Back at West Point from Vietnam after one year and four decorations (three Vietnamese Crosses of Gallantry, one bronze star with V for valor) is Captain Pete Dawkins, Army's 1958 All-America halfback. He spends ten hours in the classroom each week teaching four sophomore history courses, and two afternoons a week as an unofficial football coach. "I never taught formally before," says Rhodes Scholar Dawkins, "but in the Army you spend a lot of time teaching map reading, tactics and how to fire a machine gun. You develop a knack for instruction. But," concluded Dawkins, "I do not have any designs on being a permanent academician."

Disregard the Gallup Poll, the Harris Poll and that news report the other day that Eisenhower's black Angus bull brought more money per pound than L.B.J.'s at a Midwestern livestock sale. A more scientific measure of political popularity is the cough quotient. Engineers have recorded recent speeches of various politicians and "using electronic beeps, oscilloscopes and an illuminated computer" have counted the coughs in each man's audience. Richard Nixon registered 4.5 coughs-per-minute-per-100-people, Hubert Humphrey 4.0, George Romney 3.65, and Robert Kennedy 3.5, the lowest of all. The director of the experiment declared: "A political speaker who is a spellbinder doesn't have to worry about coughing. The more interested the audience, the less frequent the coughs." Said spellbinder Bobby: "The ratings are probably unreliable because I always try to speak to fit audiences."

After making a fortune in 19¢ ballpoint pens, Baron Marcel Bich has turned to a grander project, and he seems to have the backing of all France. He is out to win the America's Cup, that symbol of U.S. sailing superiority. Although a French challenge probably will not be officially made until 1970, the baron already has tested four model boats in the yacht basin that the French navy has put at his disposal. The manufacturer of Caravelle jets has assigned three engineers to work exclusively on masts and winches, and a Lyons textile firm that normally makes parachutes has agreed to furnish special sailcloth. The baron, meanwhile, steadfastly refuses to discuss his plans. "He has never granted an interview to a reporter," explained an aide, "and he is most unlikely ever to do so."
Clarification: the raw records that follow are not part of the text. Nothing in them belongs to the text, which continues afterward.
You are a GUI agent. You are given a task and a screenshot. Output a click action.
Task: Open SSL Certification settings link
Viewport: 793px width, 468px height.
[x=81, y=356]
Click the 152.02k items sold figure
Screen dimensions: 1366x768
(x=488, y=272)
In training camps everything is wide open and people come and go, so Floyd Patterson has a habit of hiding things, even his change. Last month, before he left for London to fight Henry Cooper, he concealed a $35,000 crown (below) of gold, diamonds, rubies, ermine and pearls, which he had been given when he was heavyweight champion, in an airduct in the rafters of his brother's house in New Paltz, N.Y. Someone who must have known Floyd's habits broke into the house, tore up the walls, found the crown and made off with it. A few days later Patterson was robbed in London of $9,000 worth of rings. Neither theft has been solved. Patterson said last week he'd especially like the crown back, because "when I had it I would try it on occasionally to see if it still fit. I never had any trouble getting it off or on."